▸ Data provided
______
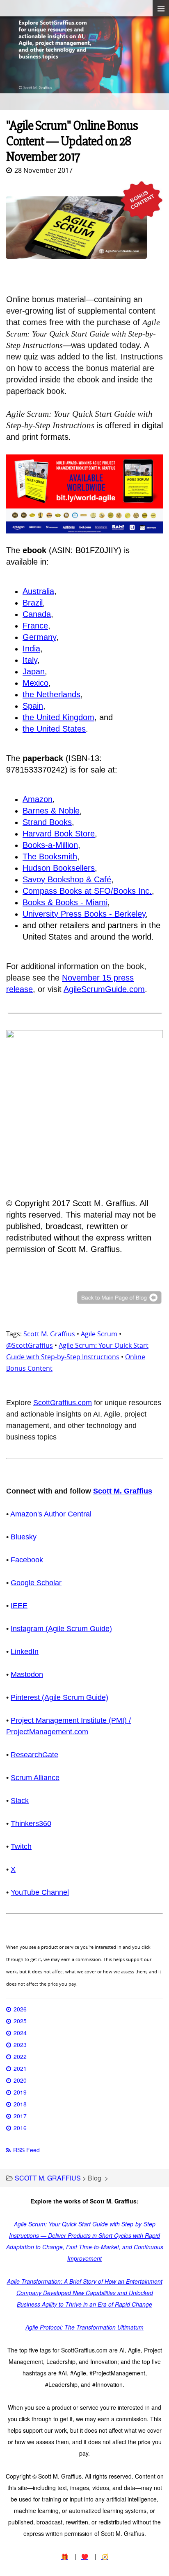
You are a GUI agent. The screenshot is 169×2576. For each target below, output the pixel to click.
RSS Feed (26, 2150)
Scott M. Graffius (49, 1333)
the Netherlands (51, 694)
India (31, 648)
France (35, 625)
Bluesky (24, 1537)
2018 (20, 2104)
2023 (20, 2044)
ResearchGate (34, 1755)
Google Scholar (36, 1583)
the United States (54, 728)
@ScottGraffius (29, 1345)
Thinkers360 (31, 1823)
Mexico (35, 682)
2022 (20, 2056)
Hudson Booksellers (59, 867)
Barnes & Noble (51, 810)
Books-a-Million (50, 845)
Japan (34, 671)
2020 (20, 2080)
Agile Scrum (99, 1333)
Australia (38, 591)
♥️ (84, 2556)
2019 (20, 2092)
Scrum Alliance (35, 1778)
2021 (20, 2068)
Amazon (38, 799)
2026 (20, 2009)
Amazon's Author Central (50, 1514)
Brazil (33, 602)
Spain (33, 705)
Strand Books (47, 822)
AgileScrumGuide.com (104, 989)
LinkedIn (25, 1651)
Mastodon (27, 1674)
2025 (20, 2021)
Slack (20, 1800)
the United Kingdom (58, 717)
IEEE (19, 1606)
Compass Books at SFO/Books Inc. (87, 890)
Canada (37, 614)
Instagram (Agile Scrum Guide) (61, 1629)
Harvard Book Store (59, 833)
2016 (20, 2128)
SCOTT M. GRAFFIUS (48, 2178)
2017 (20, 2116)
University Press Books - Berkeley (84, 913)
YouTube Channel (40, 1892)
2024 (20, 2033)
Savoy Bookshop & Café (67, 879)
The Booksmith (50, 856)
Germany (39, 637)
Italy (30, 659)
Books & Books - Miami (65, 902)
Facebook (27, 1560)
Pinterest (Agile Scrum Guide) (59, 1697)
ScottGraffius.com (62, 1403)
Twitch (21, 1846)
______
▸ To do
Only lines containing the word "United" should be copied from the material above.

▸ Expected output
the United States (54, 728)
the United Kingdom (58, 717)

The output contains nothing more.